Curriculum connections: space and astronomy, art, STEM
Before She Was Harriet
While Harriet Tubman won’t be new to your students, her accomplishments outside of her work on the Underground Railroad may be. Before She Was Harriet explores her many roles – suffragist, Civil War nurse, Union spy, and more. It is beautifully written and illustrated, and its lyrical, poetic style makes it a great mentor text!
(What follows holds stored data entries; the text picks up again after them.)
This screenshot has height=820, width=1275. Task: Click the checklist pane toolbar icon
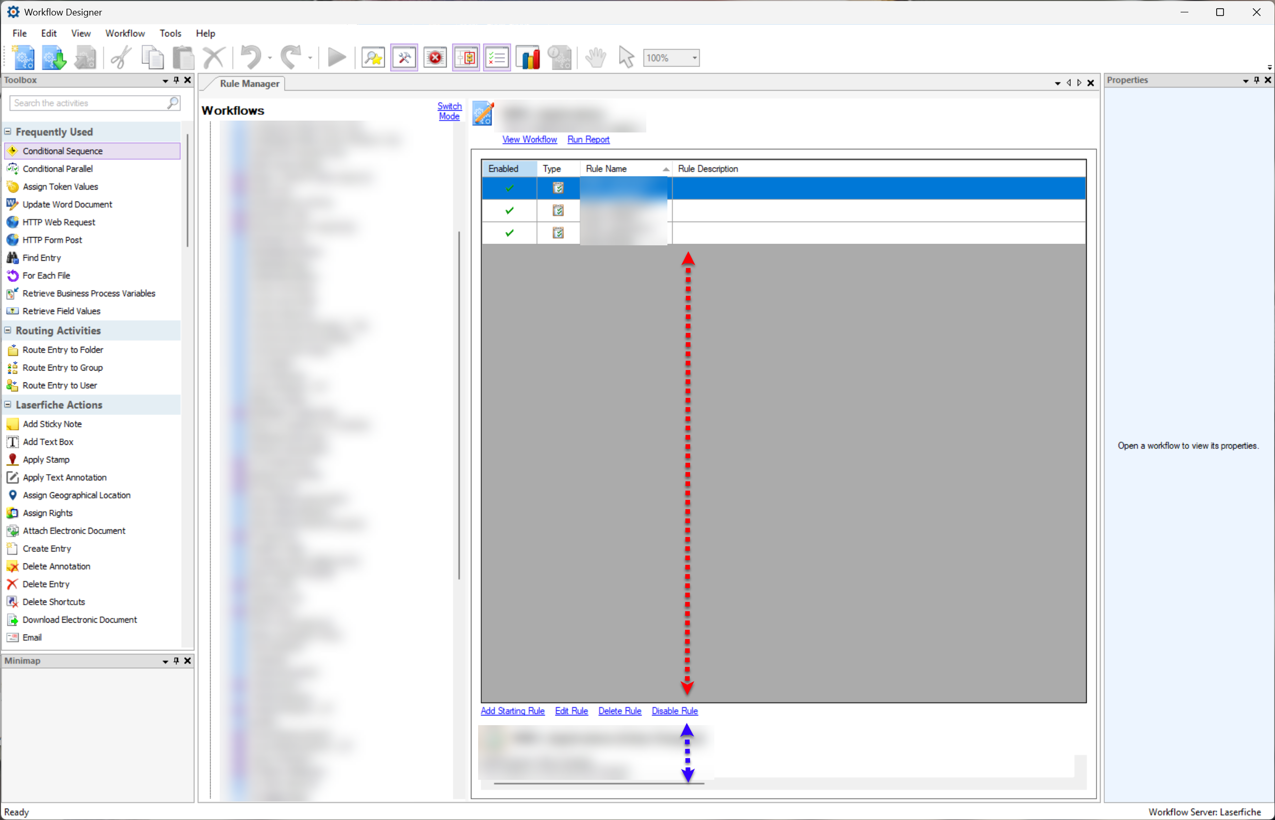tap(497, 58)
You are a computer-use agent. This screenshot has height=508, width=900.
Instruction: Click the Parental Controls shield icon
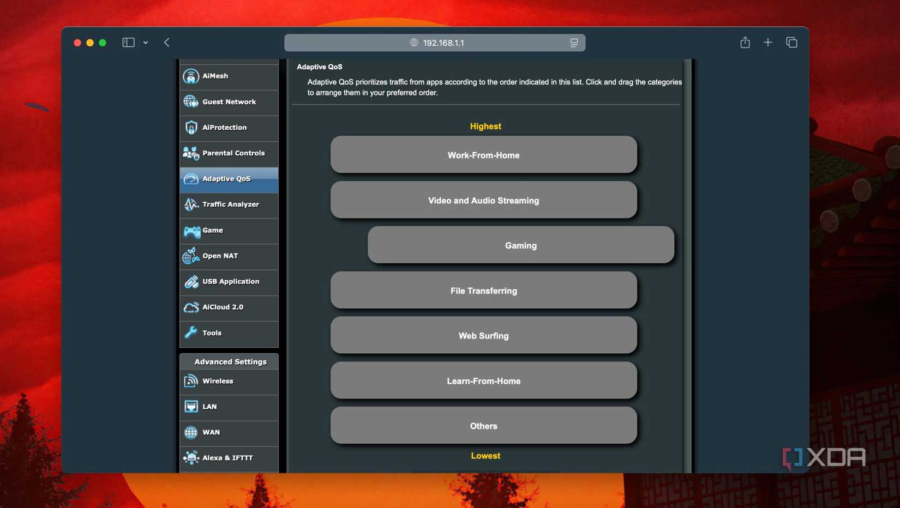click(x=190, y=153)
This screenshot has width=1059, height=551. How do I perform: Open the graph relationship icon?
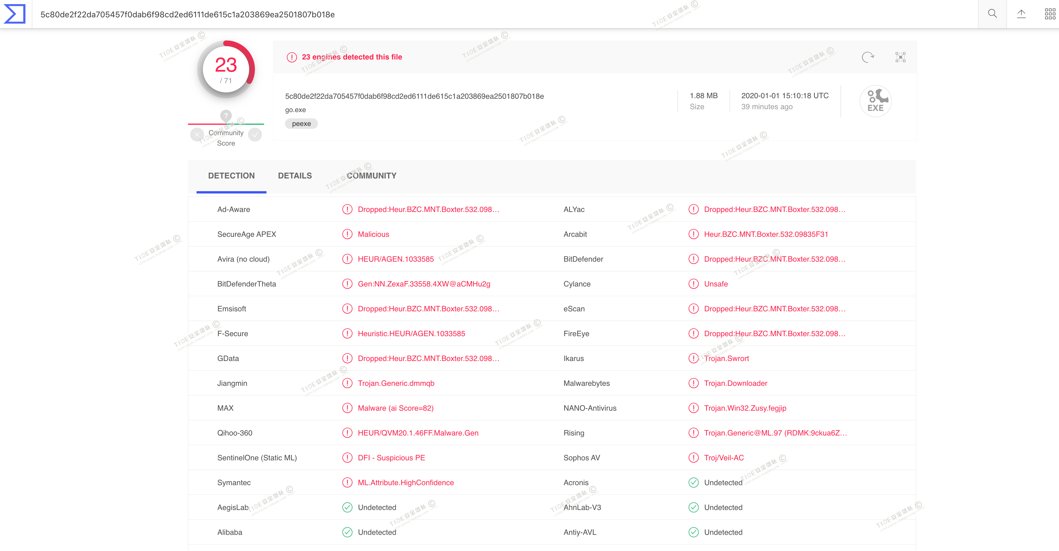click(900, 57)
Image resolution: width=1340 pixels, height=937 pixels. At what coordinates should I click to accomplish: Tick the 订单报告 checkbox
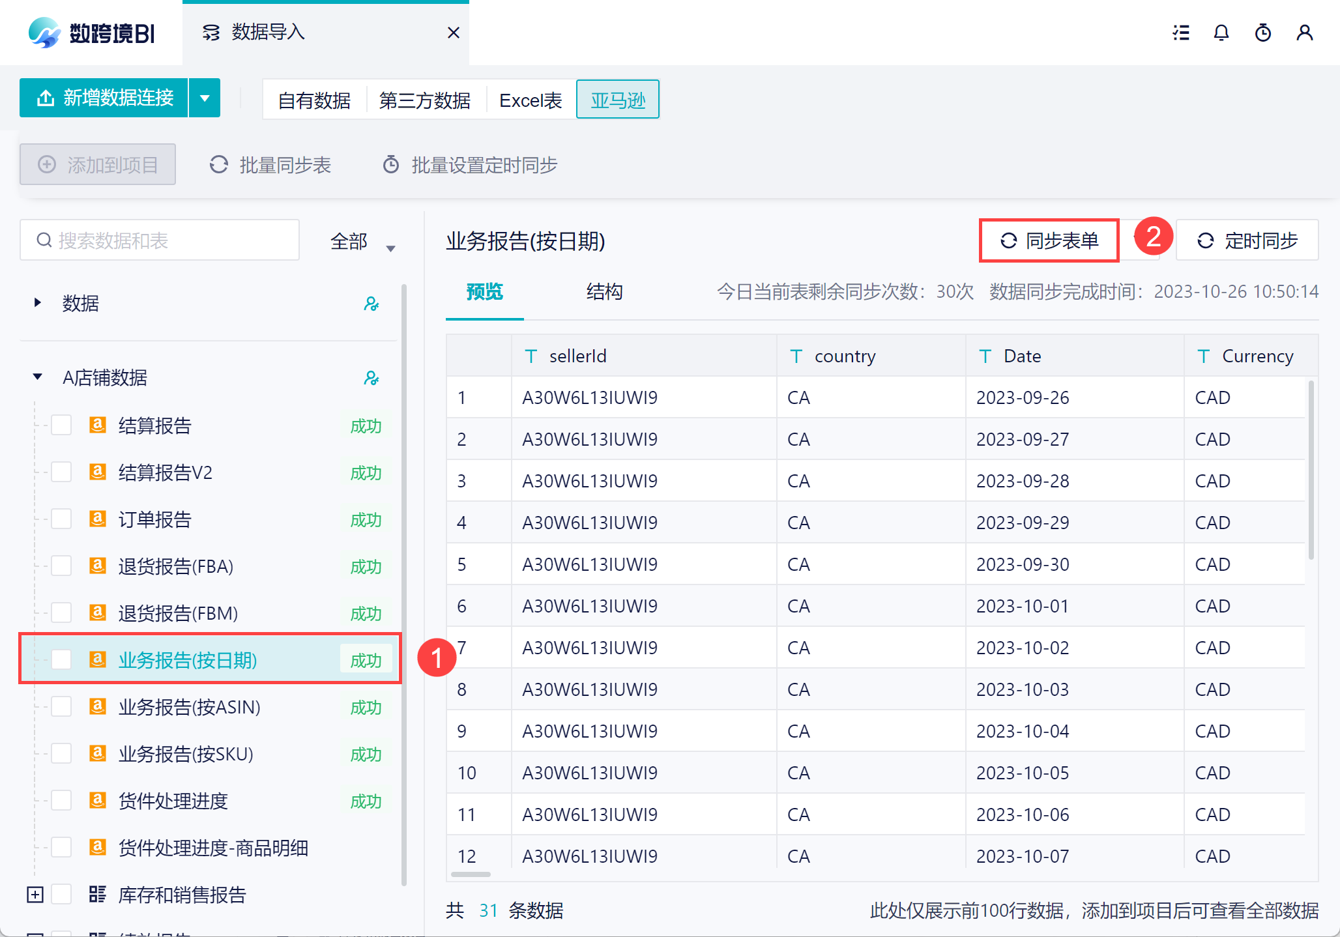pos(62,519)
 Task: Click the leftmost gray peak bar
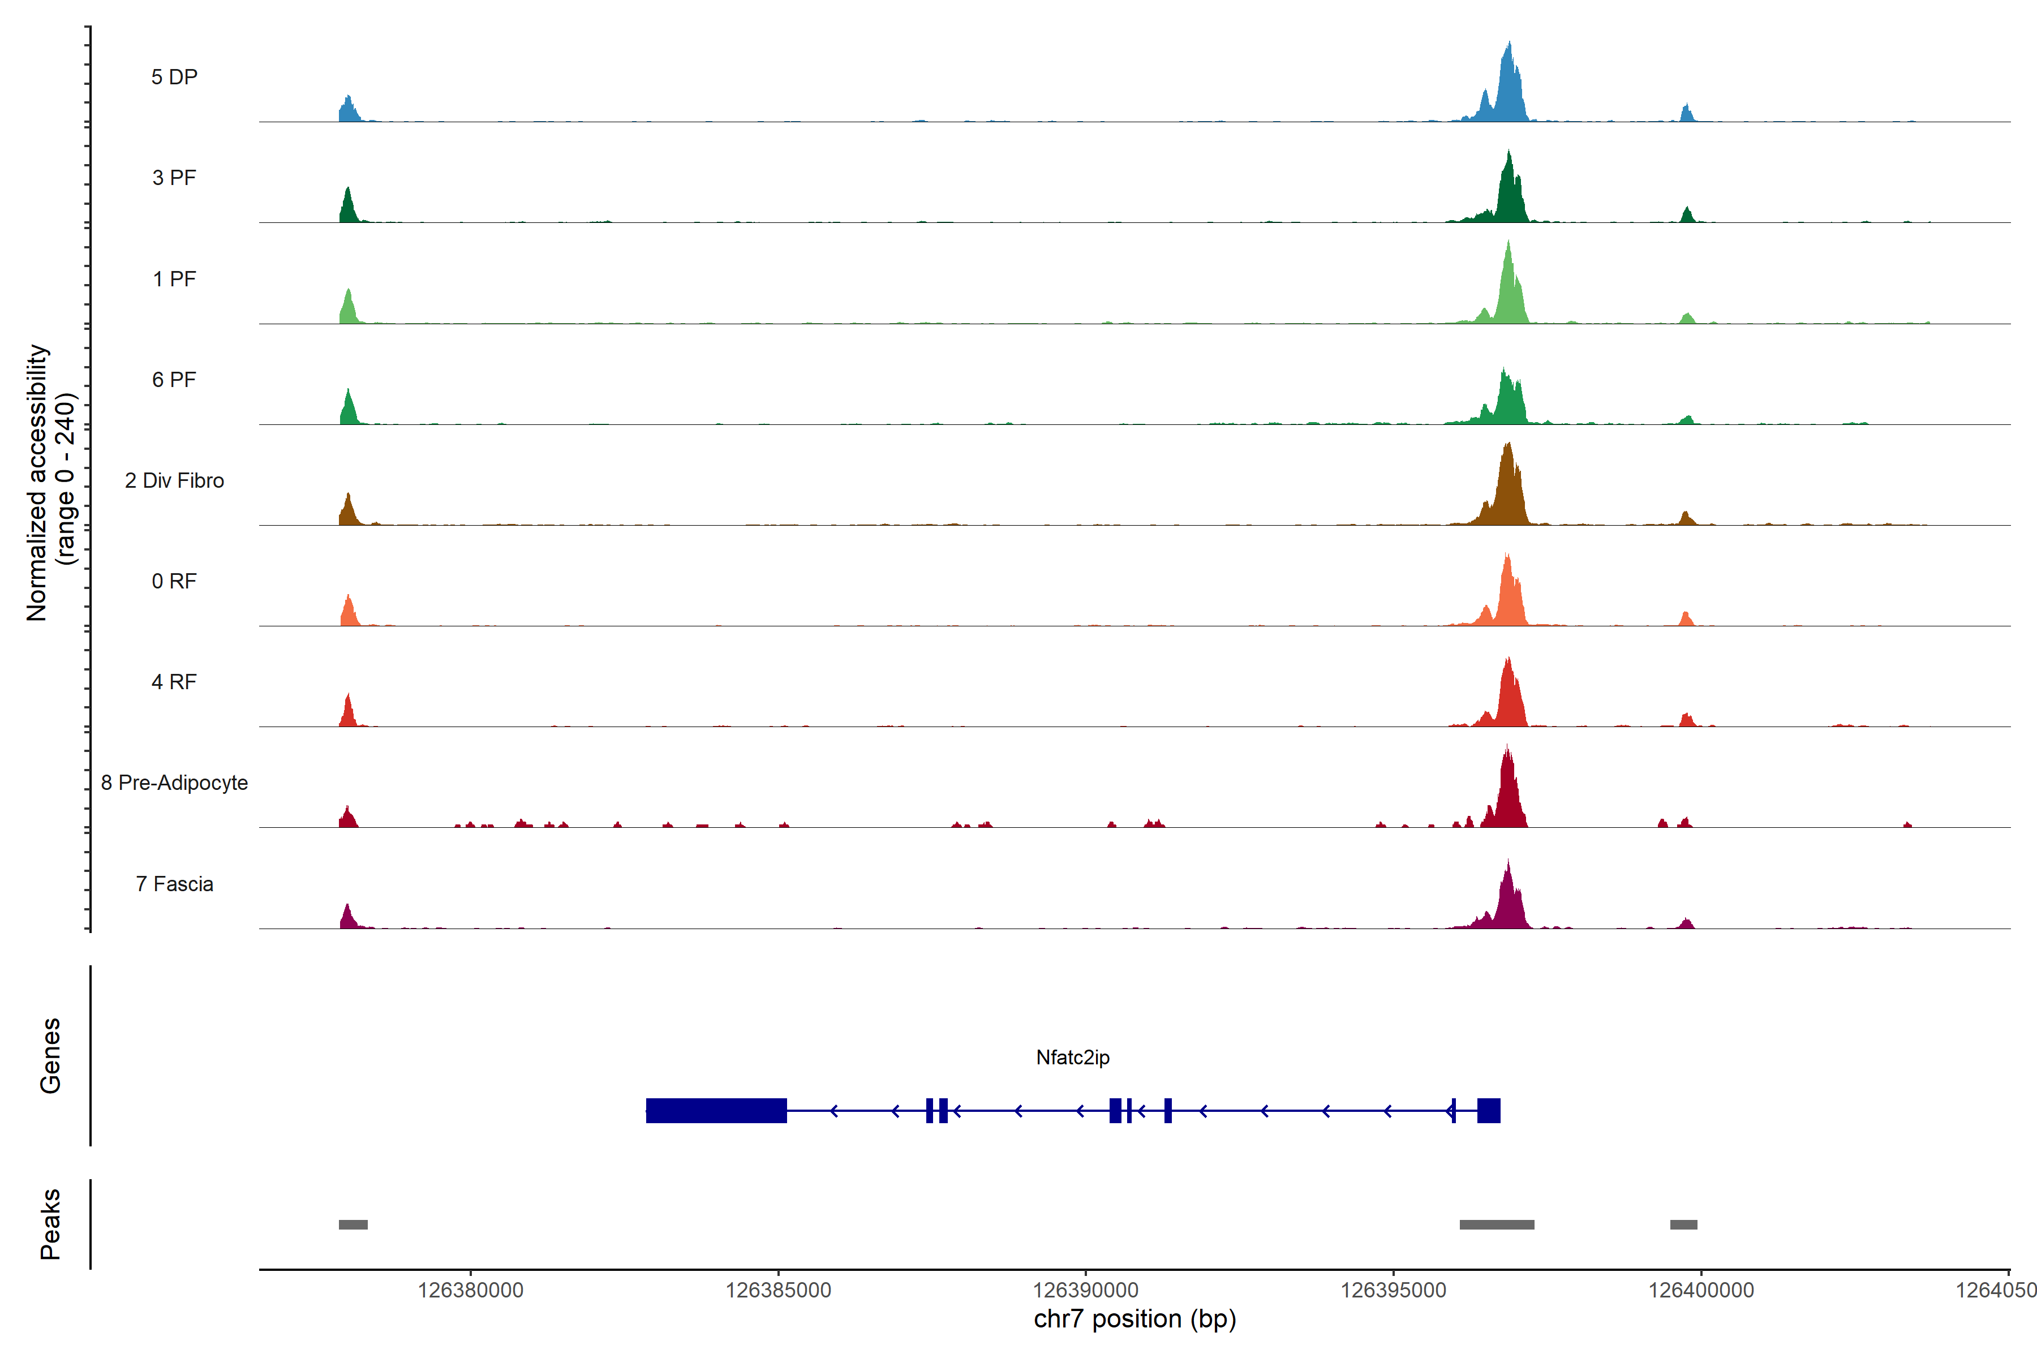(352, 1225)

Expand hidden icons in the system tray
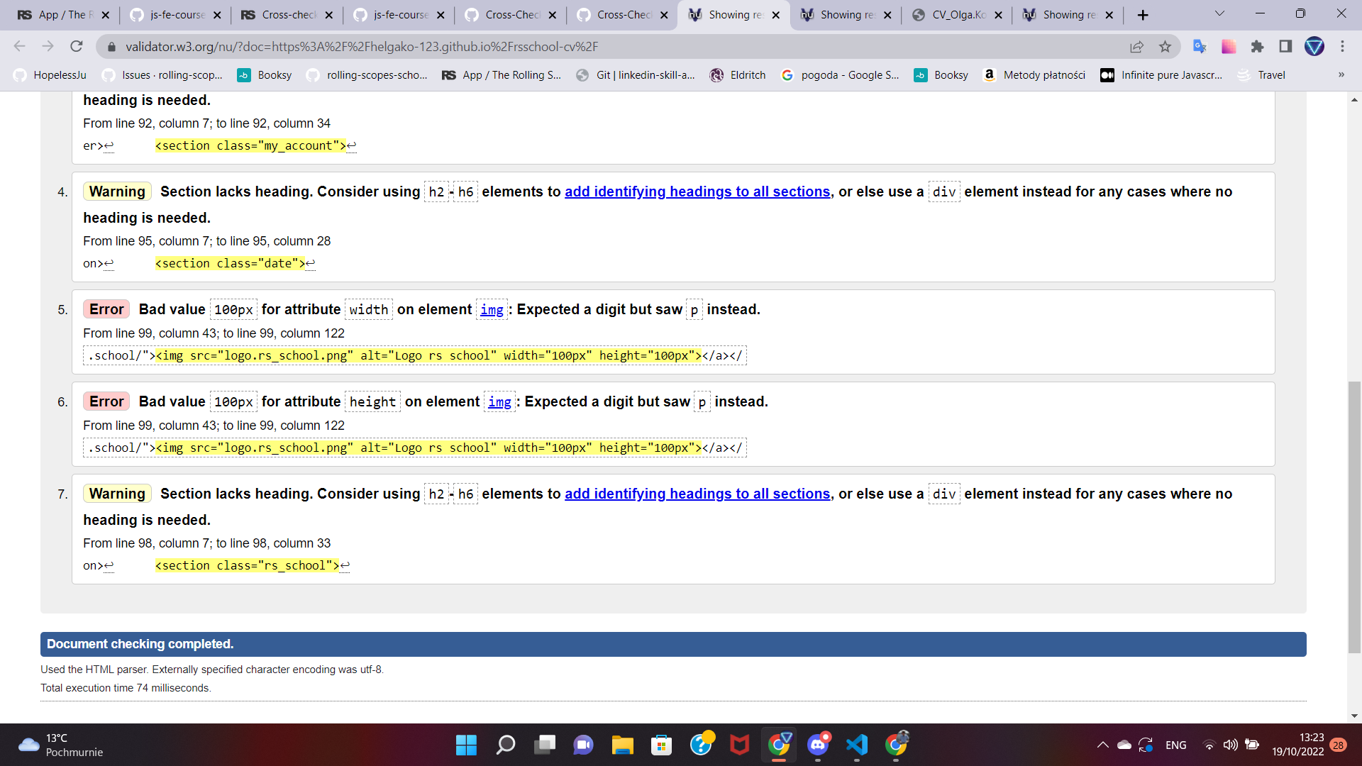coord(1102,745)
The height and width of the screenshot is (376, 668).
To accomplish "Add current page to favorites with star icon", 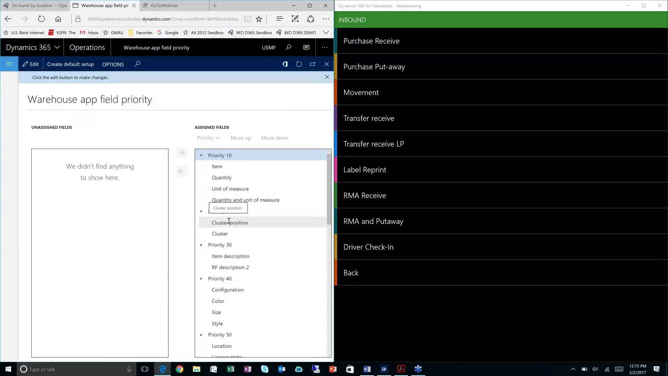I will [259, 19].
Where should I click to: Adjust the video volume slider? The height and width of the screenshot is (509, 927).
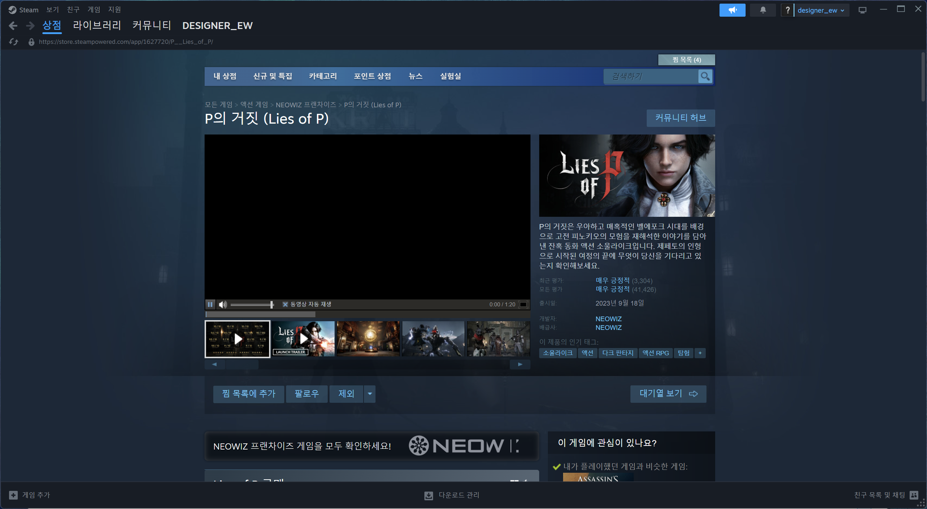click(x=252, y=305)
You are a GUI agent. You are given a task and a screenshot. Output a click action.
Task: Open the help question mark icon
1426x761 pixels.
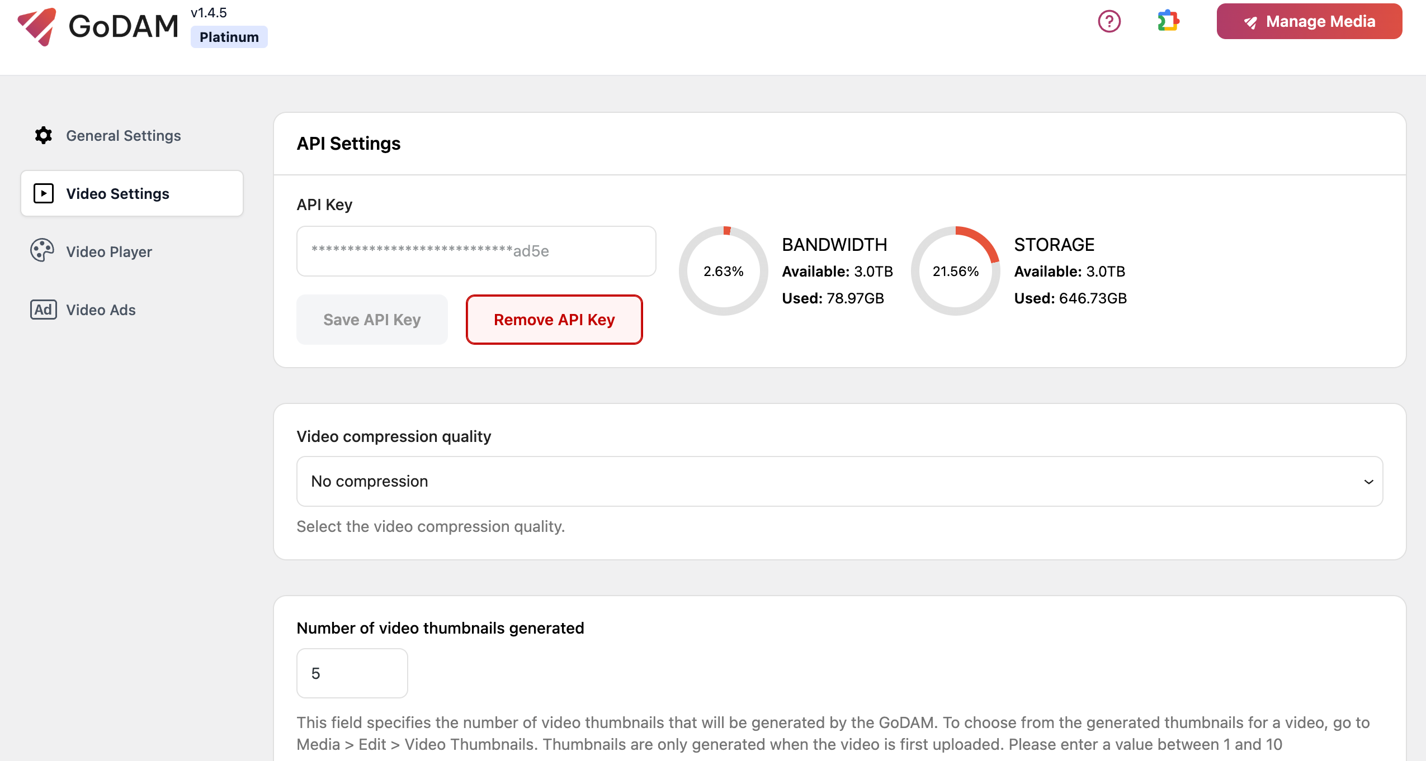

Curriculum connections: U.S. history, African-American history, women’s suffrage
And a Few More…
It’s just so hard to narrow it down! Here are 5 more women’s history narrative nonfiction picture books to check out:
Harlem’s Little Blackbird: The Story of Florence Mills
Dancing Hands: How Teresa Carreño Played the Piano for President Lincoln
Lillian’s Right to Vote: A Celebration of the Voting Rights Act of 1965
No Truth Without Ruth: The Life of Ruth Bader Ginsburg
She Was the First!: The Trailblazing Life of Shirley Chisholm
Picture books are a wonderful way to teach about the accomplishments – and struggles – of women from around the world. I hope you’ve found some new literary nonfiction Women’s History Month books to share with your students. They’re perfect for highlighting women’s history in March and all year long!